Name every business that the essay below about missing Detroit mentions by name.

• _Provided passage_

============================================================

The same thing has been happening these past couple of weeks as I watch The Bear. The other day, it was a simple shot of a residential Chicago road that kicked me in the guts. The road had cars parked either side, buildings surrounded by chain link fences, some traffic lights, some road signs. Snow was clearly in the air. The weather: bleak; the sky awash with grey. It was completely incidental to anything going on in the show, but it was the scene that stuck with me. I wanted to be there. I know what being outside in that weather feels like (hint: fucking freezing), and I missed it. I never thought I’d miss that cold weather. I hate the cold. And yet.
Ever since the great Detroit experiment, I’ve been interested in the way in which we long for what we don’t have. It’s a particular human thing: this ‘grass is greener’ mentality. When we lived in America, I pined for the UK: for the white cliffs, for nature, for the flowers and trees and plants that I recognised. For the landscapes and the sea. I found the Midwest stark and cold and devoid of life. In winter especially - those long, interminable winters - it felt so washed out, so empty of beauty.
Now, when I see it depicted on the screen, I feel the loss of it, like little waves of grief. In these moments, fleeting as they are, I’d give anything to live back in Detroit. I want to experience just one really cold day: for the icy air that burns my chest; for the soft hush of a morning where the snow doesn't stop falling for hours. I miss my little blue house. I miss sitting out on the front porch steps and watching the light change. I miss seeing the flash of a cardinal's red wings in the tall pine tree next to my house. I miss Americans - their warmth and openness, their enthusiasm, their interest, their appetite for more. I miss my friends - the few people I worked with and socialised with and shared our Detroit life with - so much.
I even miss things that I never thought I would; things that I thought were strange and ugly when I first arrived; things like the illuminated signs and the strip malls. Family Dollar. McDonalds. CVS. I miss sitting in the backseat, driving home late, drunk, watching those same signs flit by; having the realisation that I live in Michigan, and not in England. It always happened in the car at the end of a night out, always that strange sense of dislocation mingled with deep peace - that I was there, in America, living a new and different life.

============================================================

• _Data lines_
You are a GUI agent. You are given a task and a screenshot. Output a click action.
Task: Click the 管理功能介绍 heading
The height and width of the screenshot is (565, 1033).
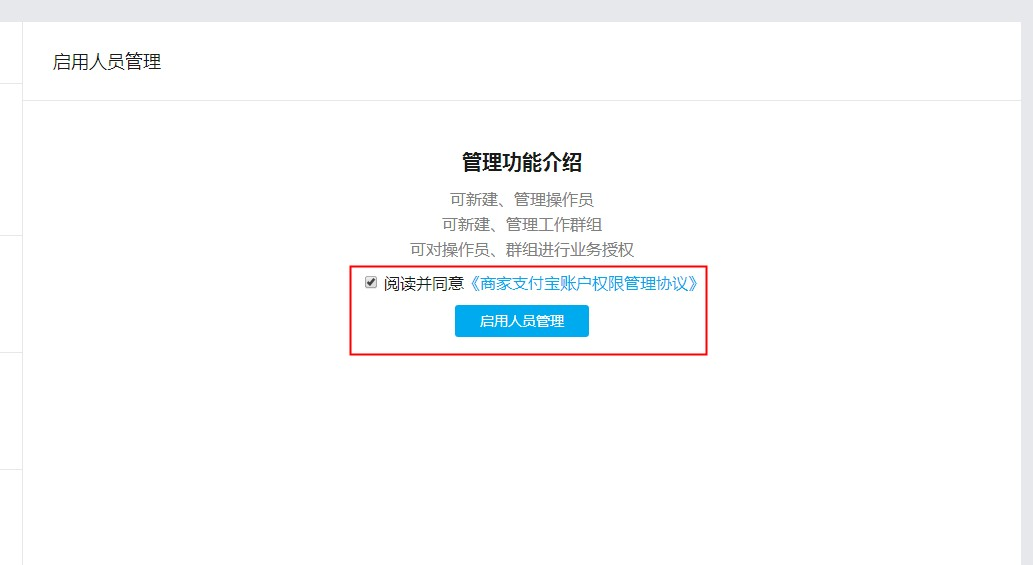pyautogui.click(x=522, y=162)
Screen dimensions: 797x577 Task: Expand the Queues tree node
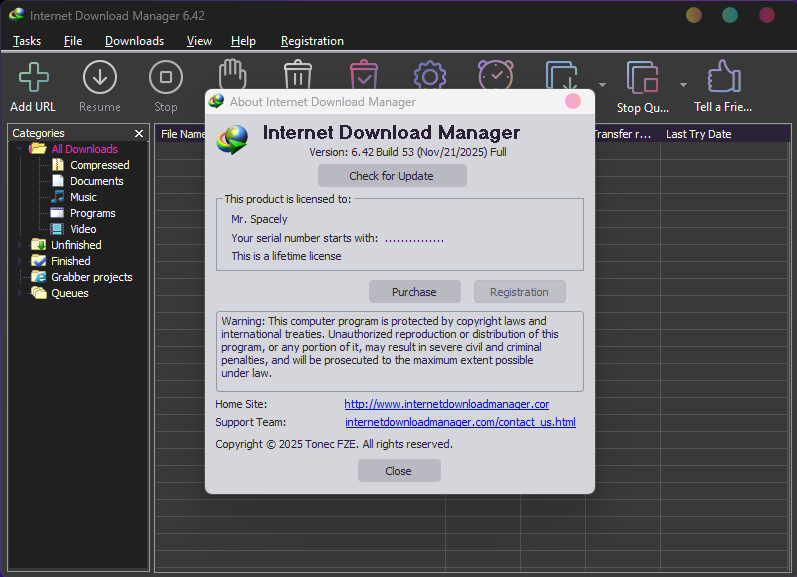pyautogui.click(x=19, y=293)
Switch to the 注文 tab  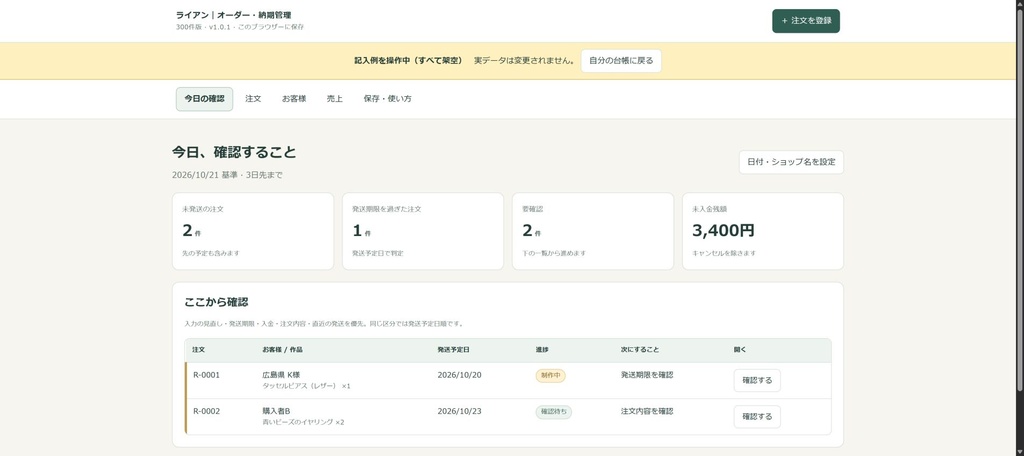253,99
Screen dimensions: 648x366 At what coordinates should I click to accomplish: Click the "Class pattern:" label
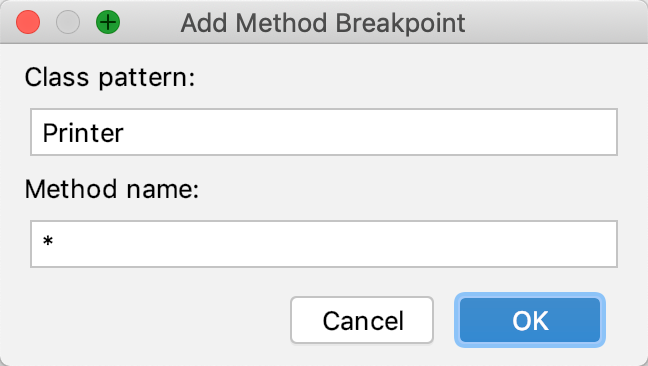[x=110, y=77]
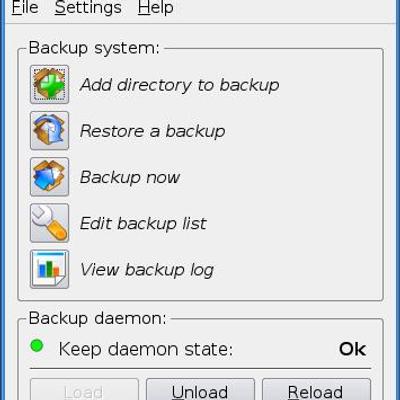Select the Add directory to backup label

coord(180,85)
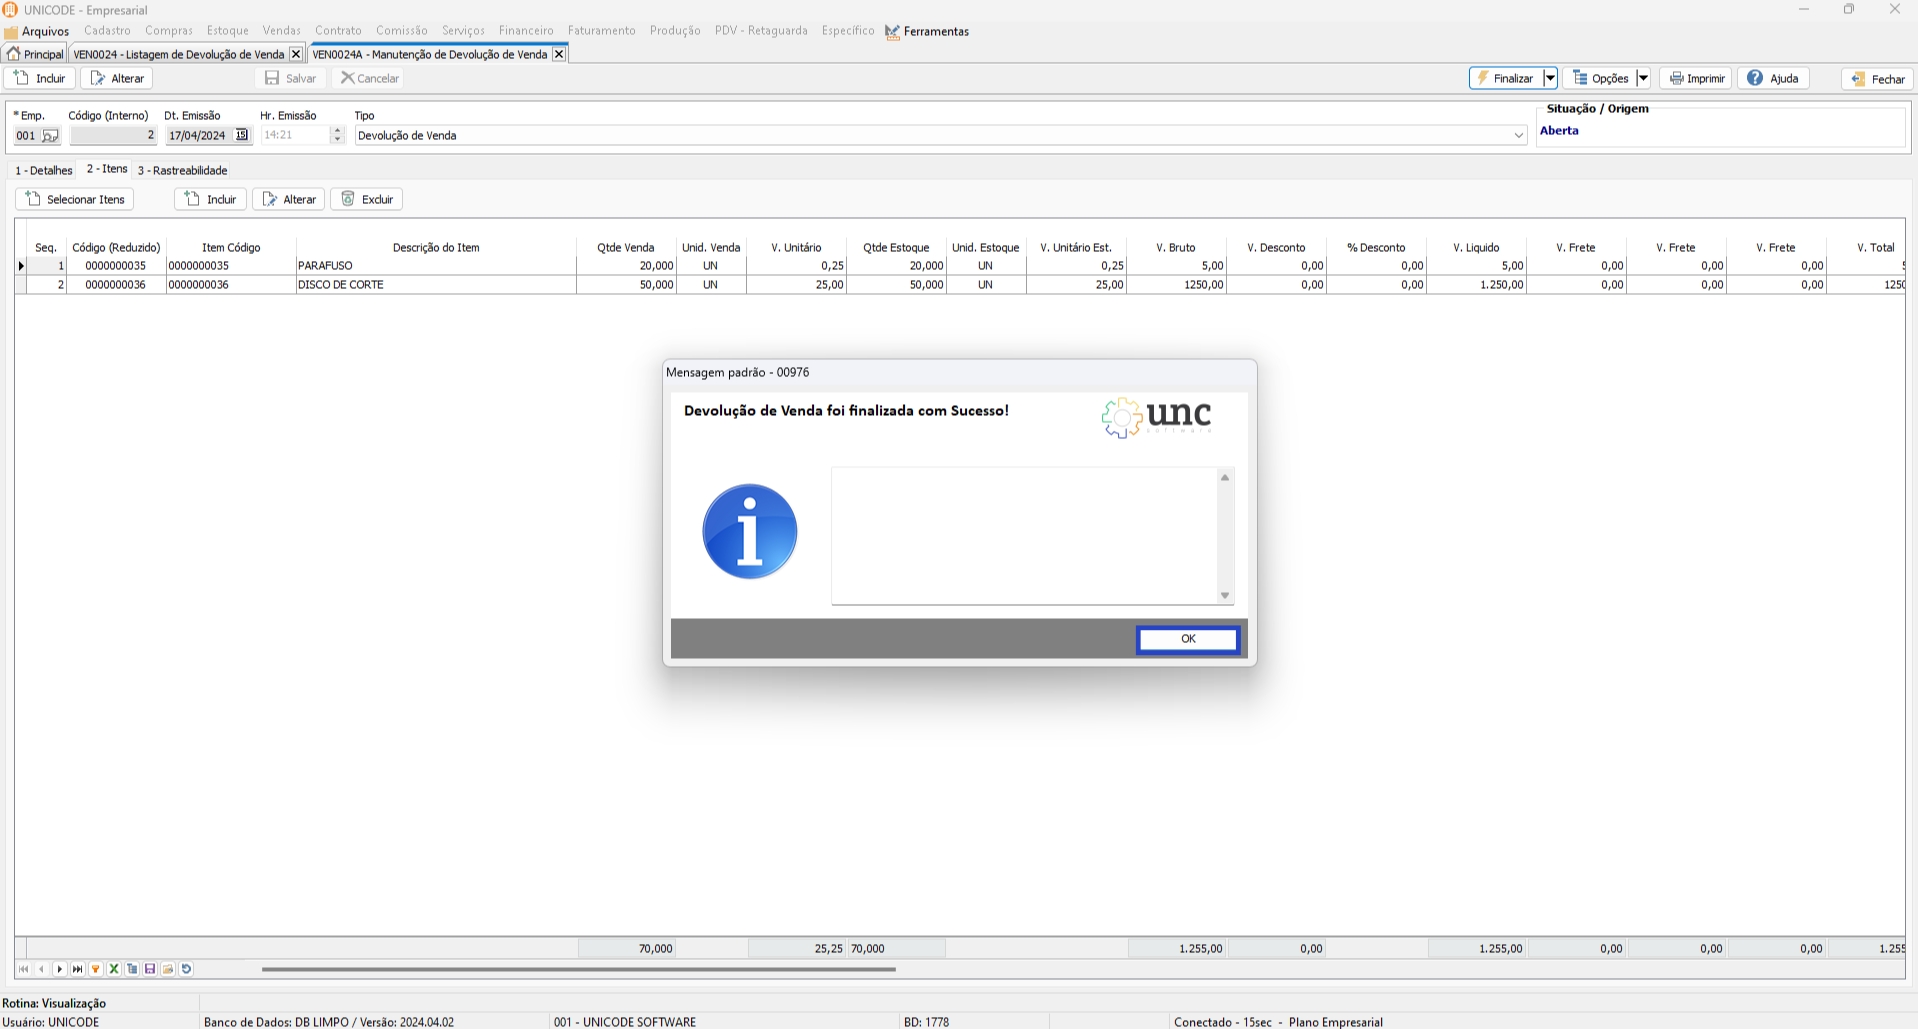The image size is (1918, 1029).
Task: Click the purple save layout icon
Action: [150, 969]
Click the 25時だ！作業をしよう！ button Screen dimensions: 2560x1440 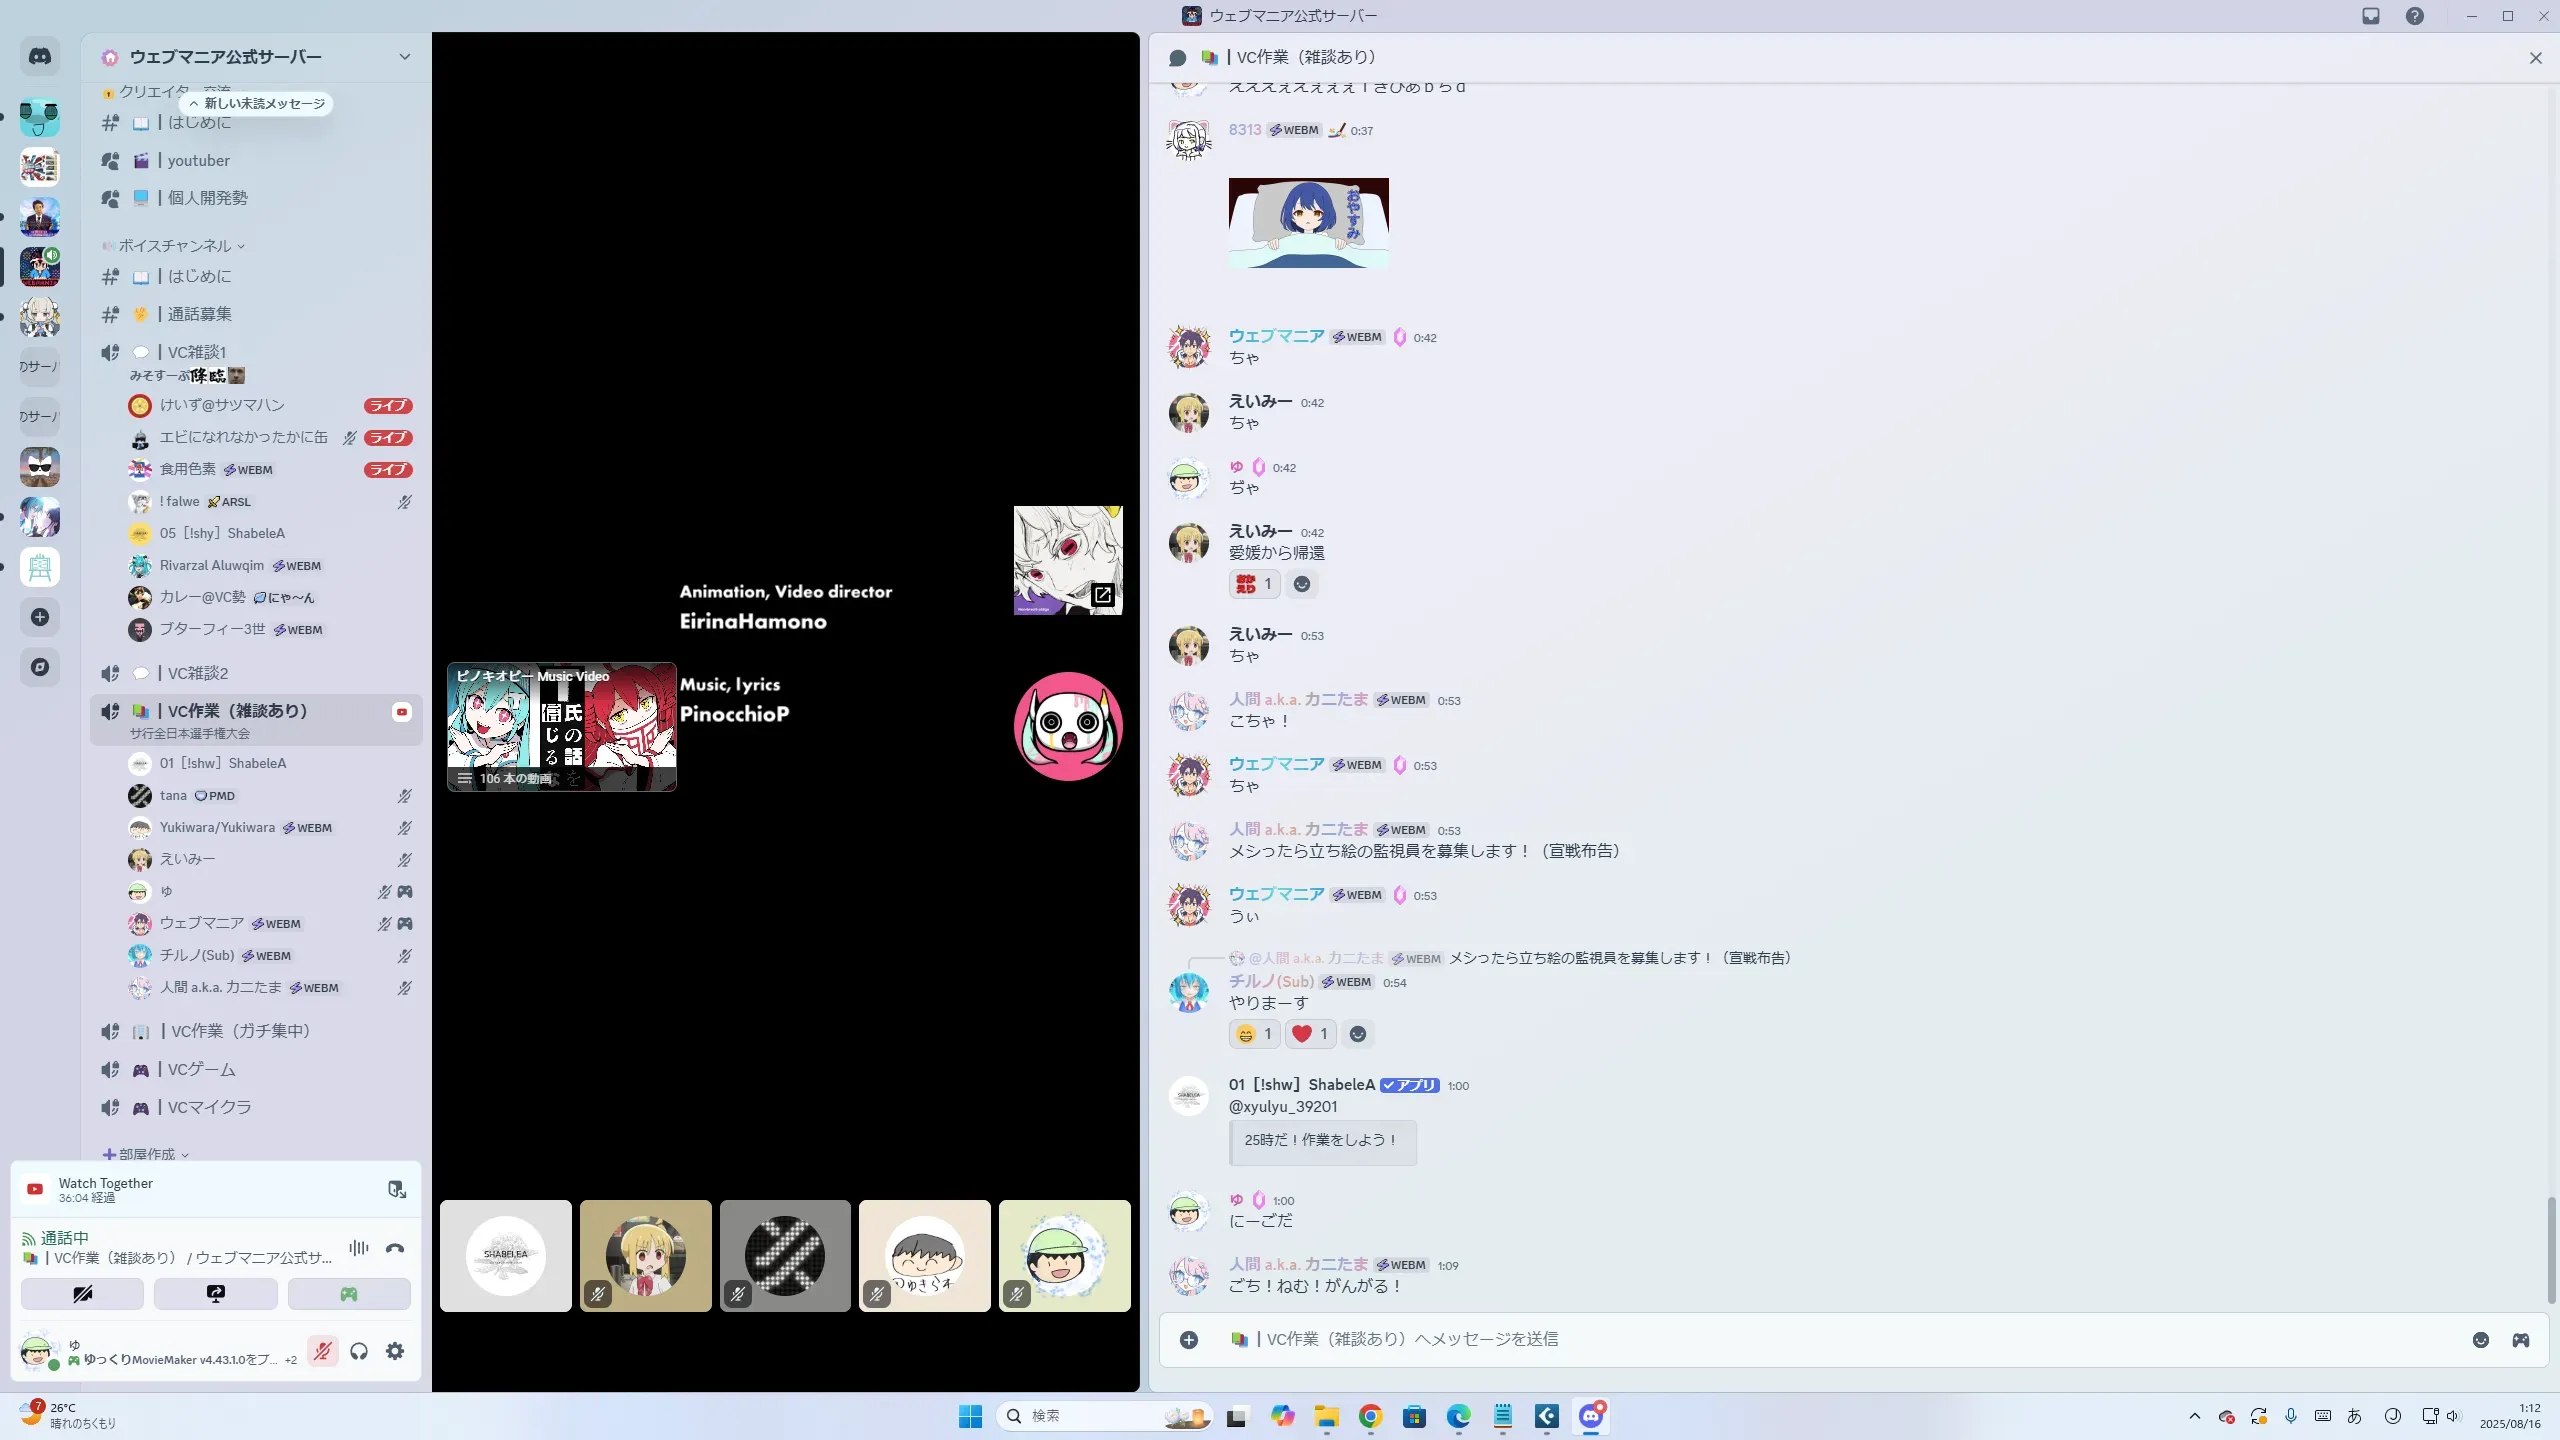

============================================================

• _Result_
The essay names three businesses: Family Dollar, McDonalds, and CVS.